Only the first line of the listing and the lines after it, up to and including the one containing "has height=385, width=1600.", should be retyped exactly.

-------- Exercise material --------

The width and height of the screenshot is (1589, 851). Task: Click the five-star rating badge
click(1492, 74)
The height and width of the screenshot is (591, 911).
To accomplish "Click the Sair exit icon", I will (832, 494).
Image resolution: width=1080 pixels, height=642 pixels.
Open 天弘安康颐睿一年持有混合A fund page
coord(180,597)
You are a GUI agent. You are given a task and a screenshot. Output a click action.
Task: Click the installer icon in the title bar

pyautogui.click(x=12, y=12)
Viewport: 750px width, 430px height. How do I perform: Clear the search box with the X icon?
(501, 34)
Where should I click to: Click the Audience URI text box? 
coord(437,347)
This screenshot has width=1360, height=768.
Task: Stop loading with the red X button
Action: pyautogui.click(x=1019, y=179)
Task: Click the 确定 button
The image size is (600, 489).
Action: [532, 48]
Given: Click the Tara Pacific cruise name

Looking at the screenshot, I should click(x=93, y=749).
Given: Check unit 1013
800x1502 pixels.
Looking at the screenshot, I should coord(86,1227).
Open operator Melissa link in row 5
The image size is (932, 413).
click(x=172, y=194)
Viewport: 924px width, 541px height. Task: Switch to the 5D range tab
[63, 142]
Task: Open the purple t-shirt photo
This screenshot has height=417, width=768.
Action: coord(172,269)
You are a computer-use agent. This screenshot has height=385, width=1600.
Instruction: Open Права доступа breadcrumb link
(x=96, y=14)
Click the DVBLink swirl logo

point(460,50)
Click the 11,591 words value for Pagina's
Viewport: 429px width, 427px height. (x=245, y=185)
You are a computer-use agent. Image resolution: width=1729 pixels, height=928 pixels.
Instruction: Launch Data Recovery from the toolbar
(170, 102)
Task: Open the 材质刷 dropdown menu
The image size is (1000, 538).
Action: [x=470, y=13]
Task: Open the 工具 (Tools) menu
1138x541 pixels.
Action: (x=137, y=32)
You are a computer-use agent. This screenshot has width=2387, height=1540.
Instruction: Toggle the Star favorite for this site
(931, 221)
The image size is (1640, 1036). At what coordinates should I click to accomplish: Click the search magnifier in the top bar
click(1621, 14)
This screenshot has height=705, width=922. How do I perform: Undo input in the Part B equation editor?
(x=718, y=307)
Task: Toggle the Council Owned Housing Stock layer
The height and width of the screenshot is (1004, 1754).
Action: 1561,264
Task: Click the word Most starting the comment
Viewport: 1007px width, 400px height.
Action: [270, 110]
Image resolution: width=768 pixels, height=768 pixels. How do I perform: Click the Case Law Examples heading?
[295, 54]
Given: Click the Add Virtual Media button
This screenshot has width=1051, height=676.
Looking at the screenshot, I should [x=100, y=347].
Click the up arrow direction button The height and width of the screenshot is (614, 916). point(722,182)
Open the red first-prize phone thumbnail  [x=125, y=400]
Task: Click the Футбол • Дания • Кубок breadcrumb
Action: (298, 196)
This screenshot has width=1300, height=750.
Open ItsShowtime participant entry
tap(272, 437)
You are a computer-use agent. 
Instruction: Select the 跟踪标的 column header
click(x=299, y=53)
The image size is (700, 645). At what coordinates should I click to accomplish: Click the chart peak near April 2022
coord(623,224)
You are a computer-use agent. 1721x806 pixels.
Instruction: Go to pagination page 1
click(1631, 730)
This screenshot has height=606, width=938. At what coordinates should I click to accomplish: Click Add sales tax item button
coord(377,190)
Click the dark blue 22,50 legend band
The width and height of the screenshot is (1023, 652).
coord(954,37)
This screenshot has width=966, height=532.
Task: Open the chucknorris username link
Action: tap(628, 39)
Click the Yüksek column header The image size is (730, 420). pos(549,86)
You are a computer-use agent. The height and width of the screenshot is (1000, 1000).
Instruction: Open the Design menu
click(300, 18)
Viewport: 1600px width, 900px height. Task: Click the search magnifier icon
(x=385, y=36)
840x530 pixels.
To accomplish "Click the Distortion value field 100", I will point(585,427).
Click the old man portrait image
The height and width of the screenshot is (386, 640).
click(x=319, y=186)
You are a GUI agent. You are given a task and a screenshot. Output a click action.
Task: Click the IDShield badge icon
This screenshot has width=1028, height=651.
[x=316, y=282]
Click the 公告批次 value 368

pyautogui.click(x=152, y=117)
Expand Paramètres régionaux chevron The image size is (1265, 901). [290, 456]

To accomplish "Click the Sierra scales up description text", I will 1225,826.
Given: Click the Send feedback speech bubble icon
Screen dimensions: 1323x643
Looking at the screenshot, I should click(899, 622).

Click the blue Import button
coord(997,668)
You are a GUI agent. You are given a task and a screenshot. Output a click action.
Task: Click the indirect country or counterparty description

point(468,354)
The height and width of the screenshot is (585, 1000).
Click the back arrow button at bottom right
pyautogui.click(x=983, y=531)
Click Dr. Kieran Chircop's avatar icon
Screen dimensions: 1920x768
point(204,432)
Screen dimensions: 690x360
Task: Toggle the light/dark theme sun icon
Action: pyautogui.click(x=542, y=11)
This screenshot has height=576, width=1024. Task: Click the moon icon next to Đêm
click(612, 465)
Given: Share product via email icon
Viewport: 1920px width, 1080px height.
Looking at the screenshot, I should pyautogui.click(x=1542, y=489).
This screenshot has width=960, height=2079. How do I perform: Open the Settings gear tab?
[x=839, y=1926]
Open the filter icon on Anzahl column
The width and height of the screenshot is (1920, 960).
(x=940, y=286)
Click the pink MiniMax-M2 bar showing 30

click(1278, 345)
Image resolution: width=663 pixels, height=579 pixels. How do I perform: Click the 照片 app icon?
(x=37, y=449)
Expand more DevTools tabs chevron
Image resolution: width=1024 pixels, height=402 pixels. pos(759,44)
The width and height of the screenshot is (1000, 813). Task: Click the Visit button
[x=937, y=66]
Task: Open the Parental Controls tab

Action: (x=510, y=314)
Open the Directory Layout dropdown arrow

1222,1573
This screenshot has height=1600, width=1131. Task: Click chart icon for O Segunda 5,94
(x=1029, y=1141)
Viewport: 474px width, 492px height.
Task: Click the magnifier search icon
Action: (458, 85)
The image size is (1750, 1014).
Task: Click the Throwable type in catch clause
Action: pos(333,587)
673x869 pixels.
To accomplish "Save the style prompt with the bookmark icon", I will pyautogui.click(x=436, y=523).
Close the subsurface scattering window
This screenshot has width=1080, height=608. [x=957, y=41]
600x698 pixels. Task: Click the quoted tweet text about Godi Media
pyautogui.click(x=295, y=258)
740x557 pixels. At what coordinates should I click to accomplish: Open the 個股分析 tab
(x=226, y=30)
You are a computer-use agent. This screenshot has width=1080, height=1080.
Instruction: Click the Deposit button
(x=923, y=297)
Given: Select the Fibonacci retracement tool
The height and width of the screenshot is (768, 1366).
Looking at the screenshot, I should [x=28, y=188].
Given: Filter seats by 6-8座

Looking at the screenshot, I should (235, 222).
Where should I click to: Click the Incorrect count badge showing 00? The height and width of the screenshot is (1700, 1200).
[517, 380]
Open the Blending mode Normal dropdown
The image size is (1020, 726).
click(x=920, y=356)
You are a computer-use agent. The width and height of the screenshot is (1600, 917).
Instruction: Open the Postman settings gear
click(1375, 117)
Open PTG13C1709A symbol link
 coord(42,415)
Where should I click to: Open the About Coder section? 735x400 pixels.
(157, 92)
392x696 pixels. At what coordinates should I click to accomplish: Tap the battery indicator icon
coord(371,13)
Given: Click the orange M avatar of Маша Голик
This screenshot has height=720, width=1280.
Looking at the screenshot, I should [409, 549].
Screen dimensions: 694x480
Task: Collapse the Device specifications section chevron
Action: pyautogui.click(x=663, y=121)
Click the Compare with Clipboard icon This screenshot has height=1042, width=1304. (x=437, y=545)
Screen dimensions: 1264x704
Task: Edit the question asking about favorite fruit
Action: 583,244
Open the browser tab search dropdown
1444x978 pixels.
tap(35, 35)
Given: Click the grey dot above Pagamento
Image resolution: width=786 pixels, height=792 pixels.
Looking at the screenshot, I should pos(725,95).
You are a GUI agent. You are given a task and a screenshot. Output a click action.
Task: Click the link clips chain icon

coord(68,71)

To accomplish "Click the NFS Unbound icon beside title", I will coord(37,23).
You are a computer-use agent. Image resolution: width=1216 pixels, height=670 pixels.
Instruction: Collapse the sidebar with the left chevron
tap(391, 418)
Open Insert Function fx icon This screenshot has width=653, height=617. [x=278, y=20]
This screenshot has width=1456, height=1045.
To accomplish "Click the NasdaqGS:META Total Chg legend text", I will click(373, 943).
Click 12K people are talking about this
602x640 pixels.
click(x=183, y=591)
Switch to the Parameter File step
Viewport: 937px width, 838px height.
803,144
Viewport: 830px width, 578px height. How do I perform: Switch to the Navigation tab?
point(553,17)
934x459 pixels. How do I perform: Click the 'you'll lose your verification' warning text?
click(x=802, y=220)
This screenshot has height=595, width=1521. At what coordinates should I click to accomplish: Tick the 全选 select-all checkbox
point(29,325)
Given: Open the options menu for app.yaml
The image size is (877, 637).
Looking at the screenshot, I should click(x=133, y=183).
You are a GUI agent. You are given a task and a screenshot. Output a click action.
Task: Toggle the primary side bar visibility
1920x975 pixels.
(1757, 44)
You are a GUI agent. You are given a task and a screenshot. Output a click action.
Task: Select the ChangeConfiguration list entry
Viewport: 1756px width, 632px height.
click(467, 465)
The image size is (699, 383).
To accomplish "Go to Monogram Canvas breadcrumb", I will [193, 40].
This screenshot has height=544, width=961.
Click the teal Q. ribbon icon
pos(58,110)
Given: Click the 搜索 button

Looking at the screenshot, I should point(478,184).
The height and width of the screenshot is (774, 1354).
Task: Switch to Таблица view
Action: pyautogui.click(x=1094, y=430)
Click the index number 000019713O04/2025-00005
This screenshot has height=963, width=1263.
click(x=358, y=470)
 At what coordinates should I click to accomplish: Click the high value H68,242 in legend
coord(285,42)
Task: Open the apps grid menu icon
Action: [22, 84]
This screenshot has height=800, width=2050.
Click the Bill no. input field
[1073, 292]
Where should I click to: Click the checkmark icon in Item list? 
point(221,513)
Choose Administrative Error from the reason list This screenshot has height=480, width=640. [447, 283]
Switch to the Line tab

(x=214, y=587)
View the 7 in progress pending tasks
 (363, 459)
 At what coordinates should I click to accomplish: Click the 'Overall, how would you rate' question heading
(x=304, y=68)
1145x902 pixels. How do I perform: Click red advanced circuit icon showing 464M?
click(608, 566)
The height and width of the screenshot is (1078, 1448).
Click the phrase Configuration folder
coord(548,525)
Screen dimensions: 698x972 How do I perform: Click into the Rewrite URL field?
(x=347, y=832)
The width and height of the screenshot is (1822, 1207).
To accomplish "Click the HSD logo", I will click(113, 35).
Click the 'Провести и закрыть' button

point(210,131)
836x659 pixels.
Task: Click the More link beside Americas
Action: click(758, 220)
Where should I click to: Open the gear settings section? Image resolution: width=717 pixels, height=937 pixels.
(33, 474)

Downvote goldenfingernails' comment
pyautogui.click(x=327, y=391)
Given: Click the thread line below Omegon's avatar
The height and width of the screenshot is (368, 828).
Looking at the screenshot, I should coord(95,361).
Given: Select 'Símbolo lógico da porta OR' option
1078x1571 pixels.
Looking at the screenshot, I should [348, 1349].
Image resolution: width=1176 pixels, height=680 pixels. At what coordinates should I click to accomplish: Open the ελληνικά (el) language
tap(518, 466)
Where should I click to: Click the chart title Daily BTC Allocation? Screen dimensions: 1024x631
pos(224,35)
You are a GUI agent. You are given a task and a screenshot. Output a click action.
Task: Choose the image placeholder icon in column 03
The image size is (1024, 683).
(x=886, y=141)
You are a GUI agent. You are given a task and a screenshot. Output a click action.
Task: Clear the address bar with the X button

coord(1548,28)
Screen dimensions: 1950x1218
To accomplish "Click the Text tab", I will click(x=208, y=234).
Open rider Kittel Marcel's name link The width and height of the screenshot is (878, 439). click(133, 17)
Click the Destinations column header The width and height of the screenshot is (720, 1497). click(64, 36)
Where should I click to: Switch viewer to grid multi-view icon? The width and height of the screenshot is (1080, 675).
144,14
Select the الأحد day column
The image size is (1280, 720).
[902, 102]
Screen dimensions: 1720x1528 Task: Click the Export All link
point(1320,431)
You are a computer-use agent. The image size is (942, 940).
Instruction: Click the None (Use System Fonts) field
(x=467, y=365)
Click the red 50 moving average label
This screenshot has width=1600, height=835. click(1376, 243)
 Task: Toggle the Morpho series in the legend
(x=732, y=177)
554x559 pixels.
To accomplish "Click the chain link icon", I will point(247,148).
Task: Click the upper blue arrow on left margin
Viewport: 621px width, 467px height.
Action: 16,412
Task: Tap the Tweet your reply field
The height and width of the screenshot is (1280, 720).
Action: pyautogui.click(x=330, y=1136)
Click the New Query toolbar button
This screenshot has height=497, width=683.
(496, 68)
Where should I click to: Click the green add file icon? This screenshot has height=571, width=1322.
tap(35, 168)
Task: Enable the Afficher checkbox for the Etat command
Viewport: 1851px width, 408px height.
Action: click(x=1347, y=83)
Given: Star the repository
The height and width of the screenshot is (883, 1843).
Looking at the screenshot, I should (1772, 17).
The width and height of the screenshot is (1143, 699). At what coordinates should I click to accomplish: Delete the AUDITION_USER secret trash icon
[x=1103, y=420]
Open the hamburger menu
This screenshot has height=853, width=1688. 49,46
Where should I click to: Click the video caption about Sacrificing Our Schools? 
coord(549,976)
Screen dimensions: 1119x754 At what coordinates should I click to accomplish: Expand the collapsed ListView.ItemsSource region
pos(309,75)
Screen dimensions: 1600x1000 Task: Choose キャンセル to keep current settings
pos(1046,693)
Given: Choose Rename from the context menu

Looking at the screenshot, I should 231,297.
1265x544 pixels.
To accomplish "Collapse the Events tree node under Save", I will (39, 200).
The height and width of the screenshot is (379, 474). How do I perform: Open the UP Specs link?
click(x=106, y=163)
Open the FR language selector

--------

→ Your response
The width and height of the screenshot is (1589, 851). Task: Click the five-star rating badge
click(1492, 74)
The height and width of the screenshot is (591, 911).
To accomplish "Click the Sair exit icon", I will (832, 494).
Image resolution: width=1080 pixels, height=642 pixels.
Open 天弘安康颐睿一年持有混合A fund page
coord(180,597)
You are a GUI agent. You are given a task and a screenshot. Output a click action.
Task: Click the installer icon in the title bar

pyautogui.click(x=12, y=12)
Viewport: 750px width, 430px height. How do I perform: Clear the search box with the X icon?
(501, 34)
Where should I click to: Click the Audience URI text box? 
coord(437,347)
This screenshot has width=1360, height=768.
Task: Stop loading with the red X button
Action: pyautogui.click(x=1019, y=179)
Task: Click the 确定 button
The image size is (600, 489).
Action: [532, 48]
Given: Click the Tara Pacific cruise name

Looking at the screenshot, I should click(x=93, y=749).
Given: Check unit 1013
800x1502 pixels.
Looking at the screenshot, I should coord(86,1227).
Open operator Melissa link in row 5
The image size is (932, 413).
click(x=172, y=194)
Viewport: 924px width, 541px height. Task: Switch to the 5D range tab
[63, 142]
Task: Open the purple t-shirt photo
This screenshot has height=417, width=768.
Action: coord(172,269)
You are a computer-use agent. This screenshot has height=385, width=1600.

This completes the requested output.